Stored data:
↓

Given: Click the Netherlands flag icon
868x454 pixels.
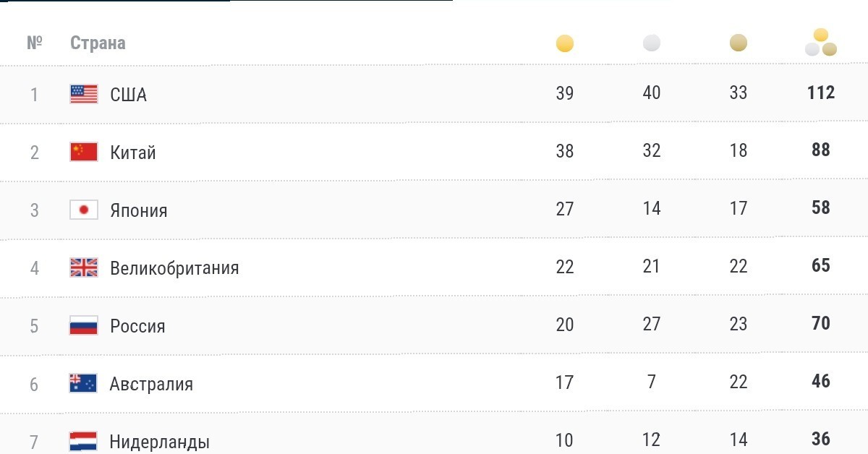Looking at the screenshot, I should [84, 441].
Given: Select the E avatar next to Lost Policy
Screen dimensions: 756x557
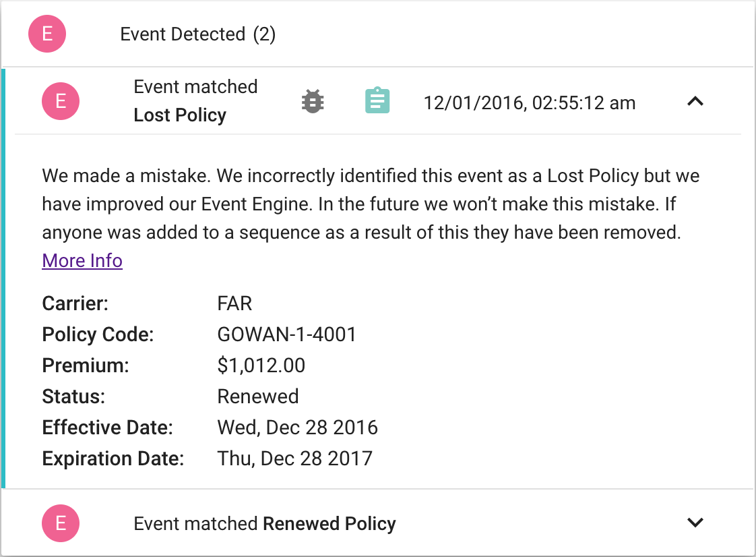Looking at the screenshot, I should point(61,101).
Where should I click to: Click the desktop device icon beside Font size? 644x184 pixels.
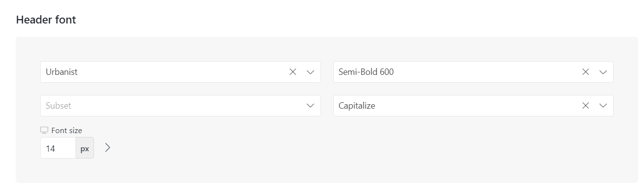[44, 131]
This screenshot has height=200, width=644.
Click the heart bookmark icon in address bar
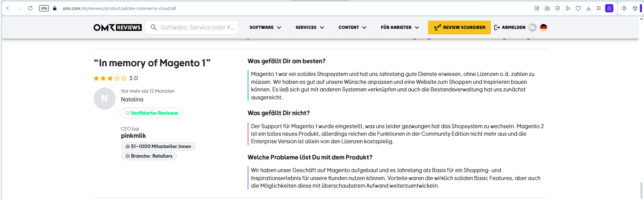point(578,8)

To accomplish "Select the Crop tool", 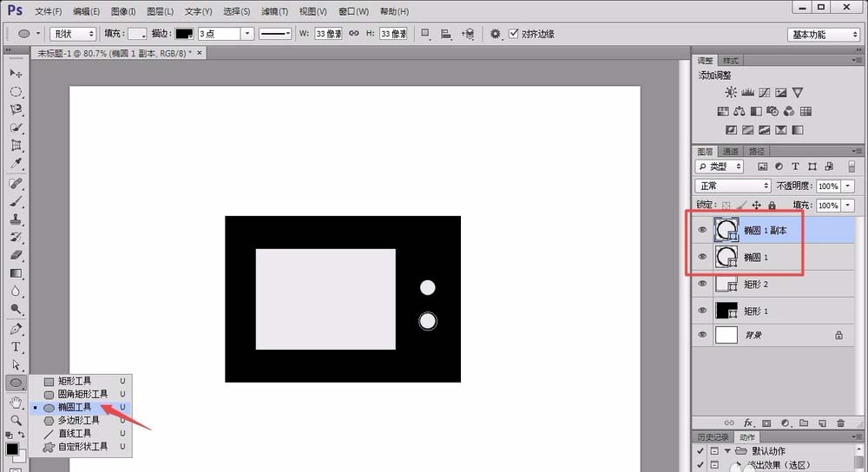I will [16, 145].
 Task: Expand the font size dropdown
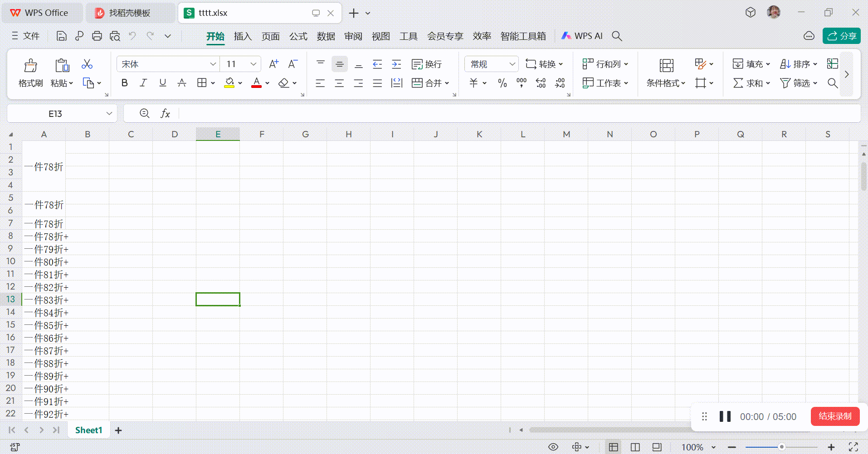[x=253, y=64]
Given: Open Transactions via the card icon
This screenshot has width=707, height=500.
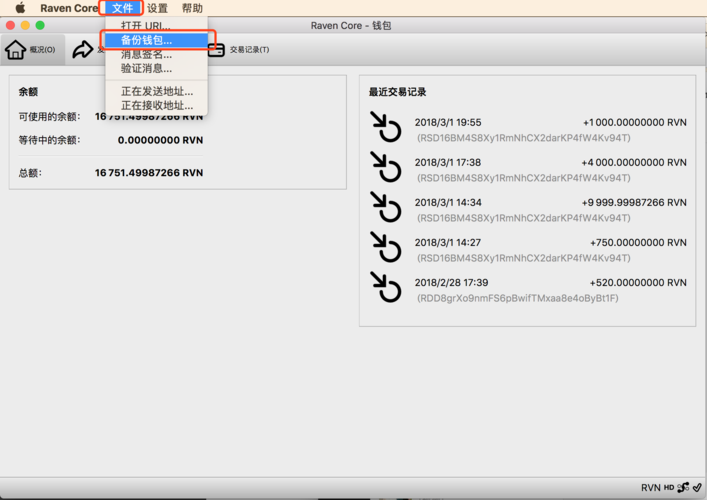Looking at the screenshot, I should pyautogui.click(x=216, y=49).
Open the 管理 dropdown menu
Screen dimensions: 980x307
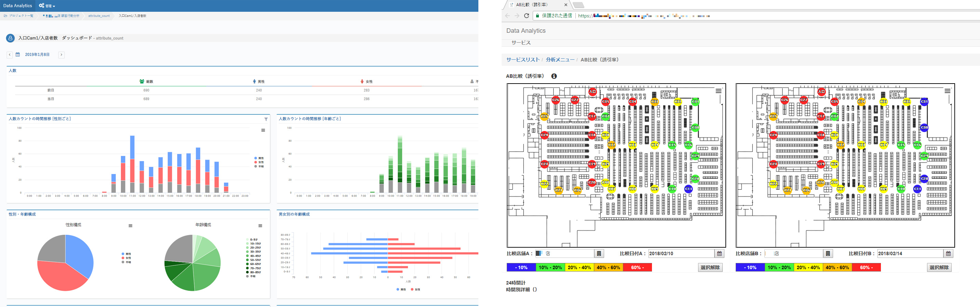(47, 6)
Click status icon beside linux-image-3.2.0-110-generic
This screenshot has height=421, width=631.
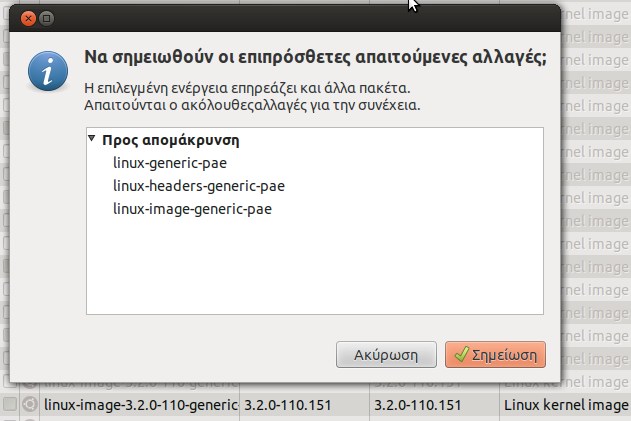31,405
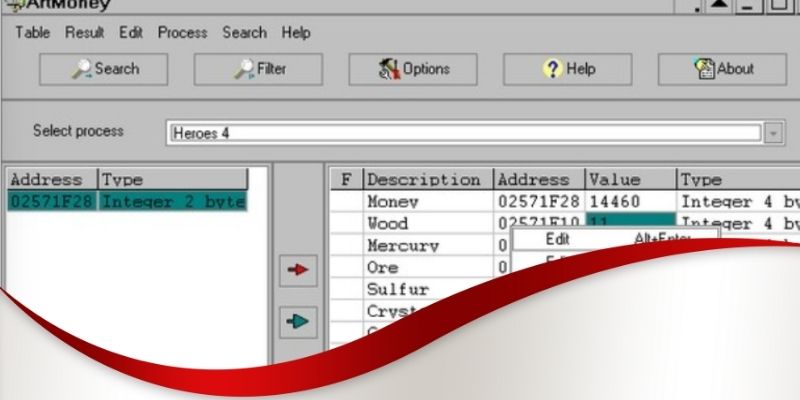The height and width of the screenshot is (400, 800).
Task: Click the Filter toolbar button
Action: 258,69
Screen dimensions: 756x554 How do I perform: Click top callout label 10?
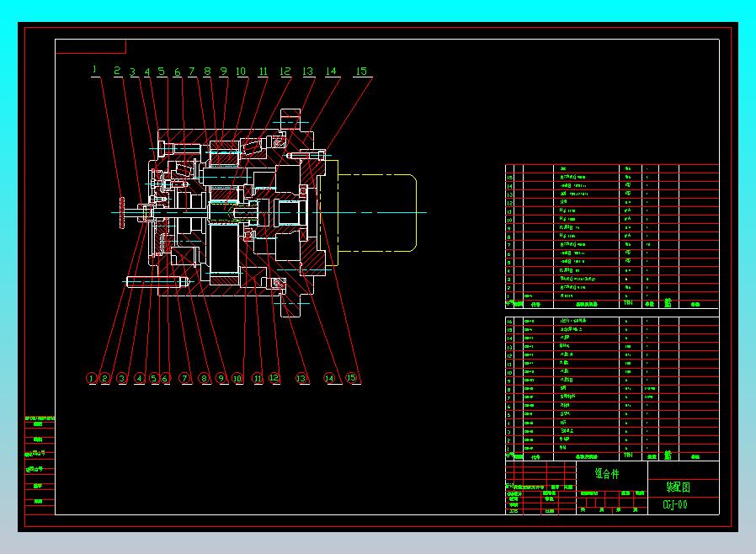241,72
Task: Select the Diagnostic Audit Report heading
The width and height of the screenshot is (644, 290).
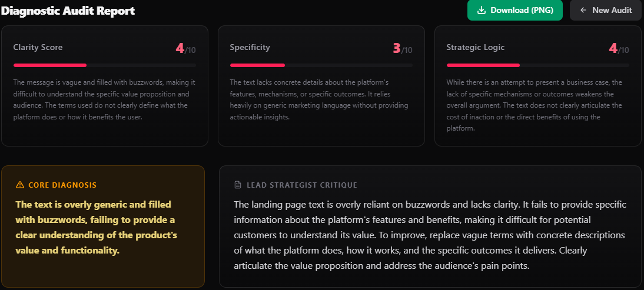Action: click(68, 11)
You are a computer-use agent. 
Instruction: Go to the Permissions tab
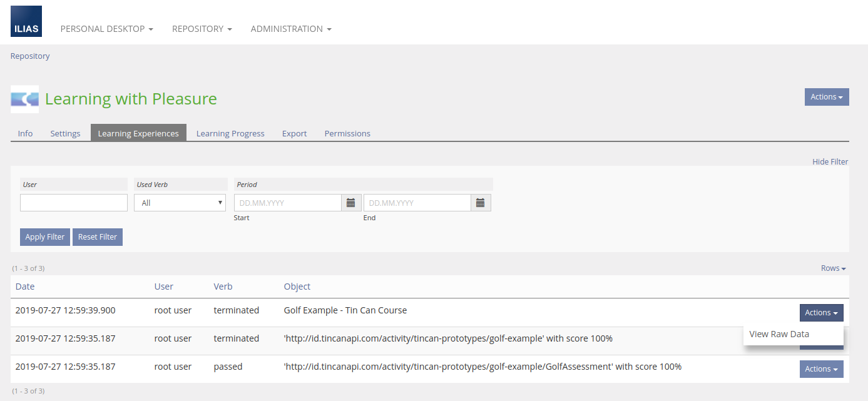(347, 133)
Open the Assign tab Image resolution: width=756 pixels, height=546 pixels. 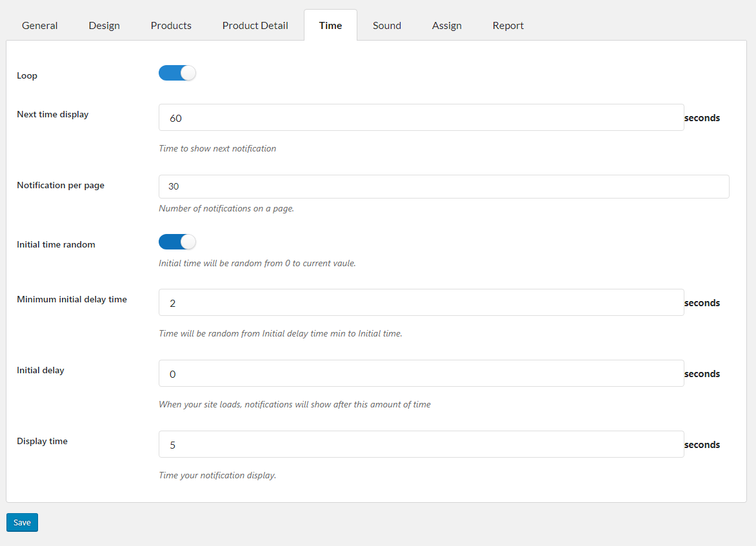[x=447, y=26]
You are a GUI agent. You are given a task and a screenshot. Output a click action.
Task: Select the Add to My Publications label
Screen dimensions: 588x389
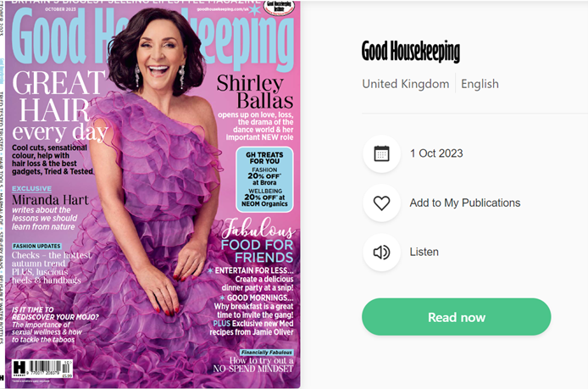coord(465,203)
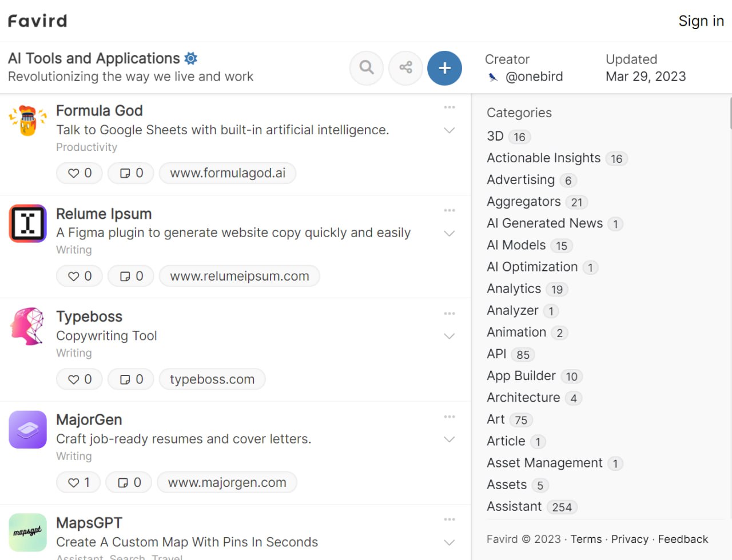Open the three-dot menu for Formula God
Viewport: 732px width, 560px height.
[449, 107]
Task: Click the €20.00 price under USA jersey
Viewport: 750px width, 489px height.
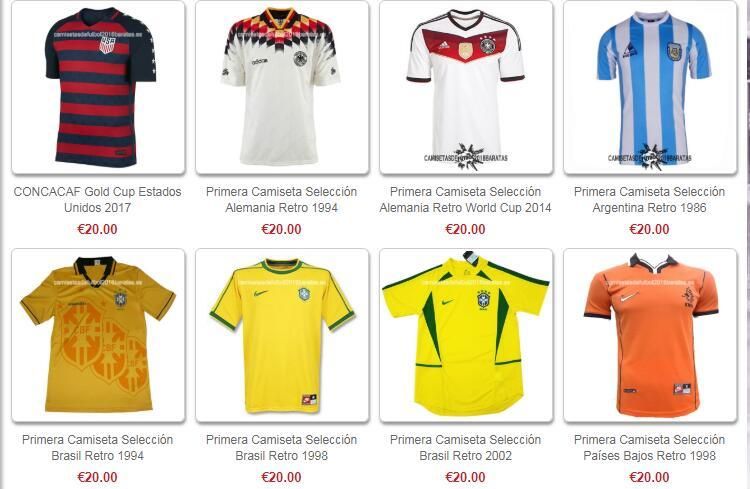Action: 98,229
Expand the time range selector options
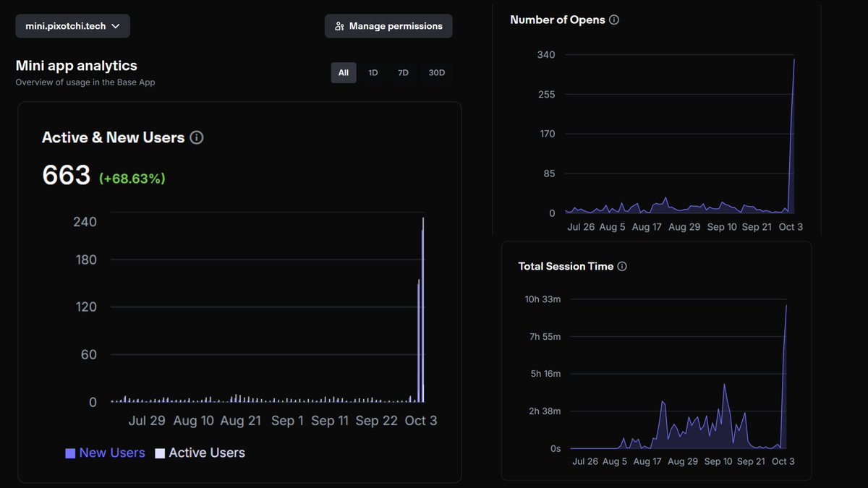Viewport: 868px width, 488px height. click(x=391, y=72)

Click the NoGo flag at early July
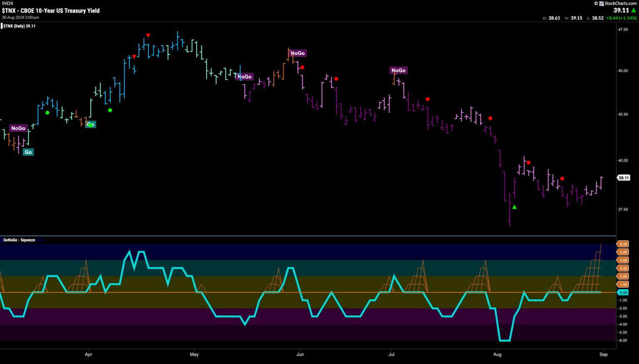coord(398,70)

↑

WHAT TO PRODUCE: Scan the records for the string "agent" and show every line that contains it.

ANSWER:
You are a computer-use agent. 
You are a GUI agent. You are given a task and a screenshot. Output a click action.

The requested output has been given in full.